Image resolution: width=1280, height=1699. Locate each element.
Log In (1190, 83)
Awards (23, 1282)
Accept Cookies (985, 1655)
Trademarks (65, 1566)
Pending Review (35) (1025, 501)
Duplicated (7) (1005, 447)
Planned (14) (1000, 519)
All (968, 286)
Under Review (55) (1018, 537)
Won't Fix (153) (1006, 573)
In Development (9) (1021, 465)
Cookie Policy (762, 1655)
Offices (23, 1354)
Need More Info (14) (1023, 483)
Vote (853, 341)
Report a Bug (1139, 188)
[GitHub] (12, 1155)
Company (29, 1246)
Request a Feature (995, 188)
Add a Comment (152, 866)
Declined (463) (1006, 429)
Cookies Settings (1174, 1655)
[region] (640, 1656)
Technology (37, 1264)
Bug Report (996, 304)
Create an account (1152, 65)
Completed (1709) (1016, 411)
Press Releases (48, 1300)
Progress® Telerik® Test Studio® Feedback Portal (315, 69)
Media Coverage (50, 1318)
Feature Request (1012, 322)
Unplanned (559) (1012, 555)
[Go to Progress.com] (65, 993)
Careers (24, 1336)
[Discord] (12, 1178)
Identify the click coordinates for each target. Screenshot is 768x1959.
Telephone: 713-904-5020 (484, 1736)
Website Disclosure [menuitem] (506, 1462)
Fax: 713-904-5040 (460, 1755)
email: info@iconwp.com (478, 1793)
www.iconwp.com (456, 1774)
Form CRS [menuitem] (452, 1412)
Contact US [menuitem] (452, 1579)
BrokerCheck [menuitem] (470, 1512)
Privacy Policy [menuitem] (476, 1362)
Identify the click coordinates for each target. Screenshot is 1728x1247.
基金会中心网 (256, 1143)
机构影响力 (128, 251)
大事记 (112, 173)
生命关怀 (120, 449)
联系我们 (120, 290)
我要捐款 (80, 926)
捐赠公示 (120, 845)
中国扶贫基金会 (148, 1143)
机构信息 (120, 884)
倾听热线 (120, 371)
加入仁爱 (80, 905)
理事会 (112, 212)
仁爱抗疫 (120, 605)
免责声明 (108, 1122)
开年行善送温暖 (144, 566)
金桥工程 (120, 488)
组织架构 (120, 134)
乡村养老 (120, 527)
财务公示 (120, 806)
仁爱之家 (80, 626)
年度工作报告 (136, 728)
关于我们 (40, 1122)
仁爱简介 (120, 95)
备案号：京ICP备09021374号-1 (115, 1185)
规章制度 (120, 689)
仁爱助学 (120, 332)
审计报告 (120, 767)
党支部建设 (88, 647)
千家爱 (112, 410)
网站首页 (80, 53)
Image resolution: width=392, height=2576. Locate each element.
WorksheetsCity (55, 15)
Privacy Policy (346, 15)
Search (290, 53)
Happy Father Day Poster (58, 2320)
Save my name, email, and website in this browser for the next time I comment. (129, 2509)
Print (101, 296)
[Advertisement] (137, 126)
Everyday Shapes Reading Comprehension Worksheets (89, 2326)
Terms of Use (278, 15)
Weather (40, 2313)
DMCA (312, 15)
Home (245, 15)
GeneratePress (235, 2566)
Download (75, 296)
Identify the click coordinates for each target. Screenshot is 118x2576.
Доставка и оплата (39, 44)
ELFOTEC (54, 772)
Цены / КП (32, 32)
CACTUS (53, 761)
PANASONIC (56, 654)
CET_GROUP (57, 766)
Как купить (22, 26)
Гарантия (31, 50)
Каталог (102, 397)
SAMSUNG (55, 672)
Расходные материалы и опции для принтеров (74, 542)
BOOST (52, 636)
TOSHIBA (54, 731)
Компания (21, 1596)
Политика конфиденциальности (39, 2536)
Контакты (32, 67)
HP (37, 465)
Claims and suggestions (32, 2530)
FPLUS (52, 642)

########################################

**About this task:** Return each full line of the entries that contains the word "menuitem".

**The answer:**
Website Disclosure [menuitem] (506, 1462)
Form CRS [menuitem] (452, 1412)
Contact US [menuitem] (452, 1579)
BrokerCheck [menuitem] (470, 1512)
Privacy Policy [menuitem] (476, 1362)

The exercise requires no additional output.